In the third part of the triptych, the reader spends time on the edge of a small village in India where a family of four lives in a mud hut. The father works on and off elsewhere, has a coal mine cough and a grim disposition. The mother is overwhelmed. She walks four hours every day to get to work as a domestic help in a few households. There isn't always enough rice to eat.

Then people from the village give them a cow to uplift them. They also get bales of hay and instructions. The mother wonders why they didn't just give money instead. The cow becomes a liability: her hay is quickly finished and she eats from the family's meagre rice ration. They are Hindus and don't eat meat. They become attached to the cow, but she requires a lot of work and money they don't have. This cow will be the death of you, one of the mother's employers tells her. You must read for yourself if and how this dark prophecy is fulfilled. The gift becomes an unbearable burden.
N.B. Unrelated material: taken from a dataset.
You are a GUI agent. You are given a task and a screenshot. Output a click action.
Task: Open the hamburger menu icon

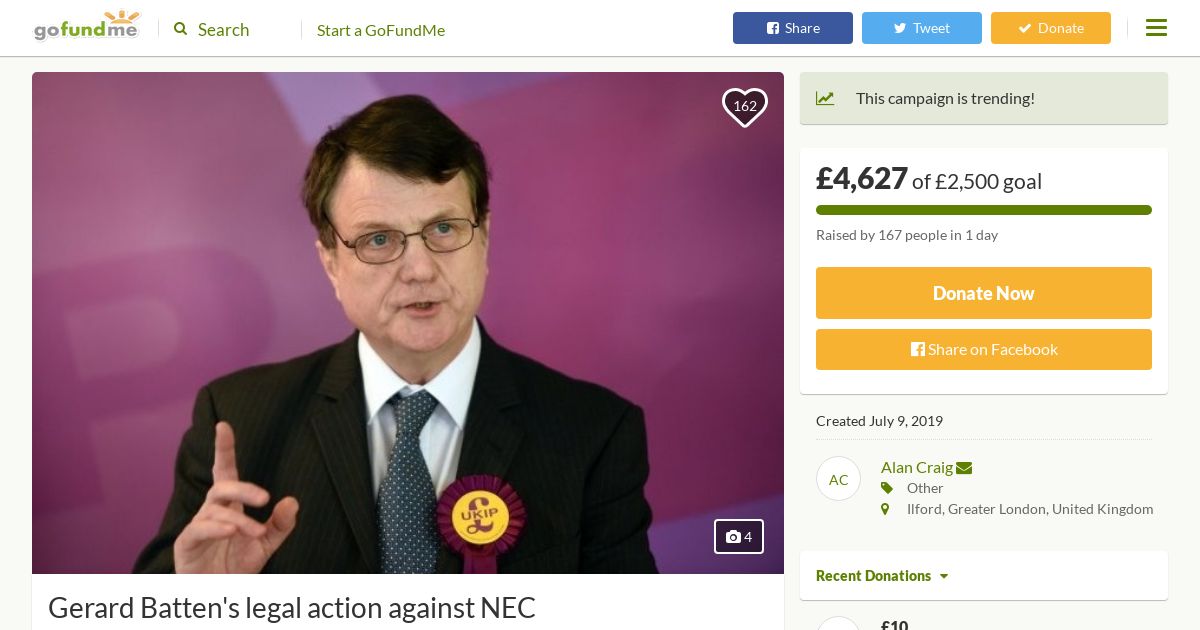coord(1156,28)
All the stories deal with the unlivability of life. It's excellently written, sometimes even funny, often lyrical, with a razor-sharp intelligence. It's a mind-fuck that makes you think about uncomfortable truths and nagging existential questions. The question is asked: “Shouldn't existence be a quarrel with everything that could be better, but isn't?"

I couldn't put it down.

Choice by Neel Mukherjee is published by Atlantic Books and costs R400 at Exclusive Books.


Another dark book is Storm Child by Michael Robotham. At the beginning, I had a strong sense of déjà vu: I knew these characters and their peculiar dynamics. Had I read this book before? But it was only published this year. Then I saw that there were already three books in the series. Sometimes you meet old friends again on the reading path.

The main characters are Cyrus Haven and Evie Cormac. Both were exposed to inhuman cruelty as children. Cyrus's schizophrenic brother murdered his parents and twin sisters, and he discovered their bodies. His brother is now in an institution and he visits him twice a month. It inspired him to become a psychologist.

In his work, he met Evie when he had to assess her. She is of Albanian descent, brought to England by human traffickers with her mother and sister. On the way, their boat was attacked and her mother and sister presumably died. She remembers little of it. She was kept as a child prostitute in England, escaped and hid in a wall. Afterwards, she was in a children's home and with foster parents, unsuccessful placements. She is a truth wizard: she always knows when someone is lying. She is socially maladjusted, with a sharp tongue, and dissociates when everything becomes too much. She doesn't like to be touched and doesn't let anyone close to her.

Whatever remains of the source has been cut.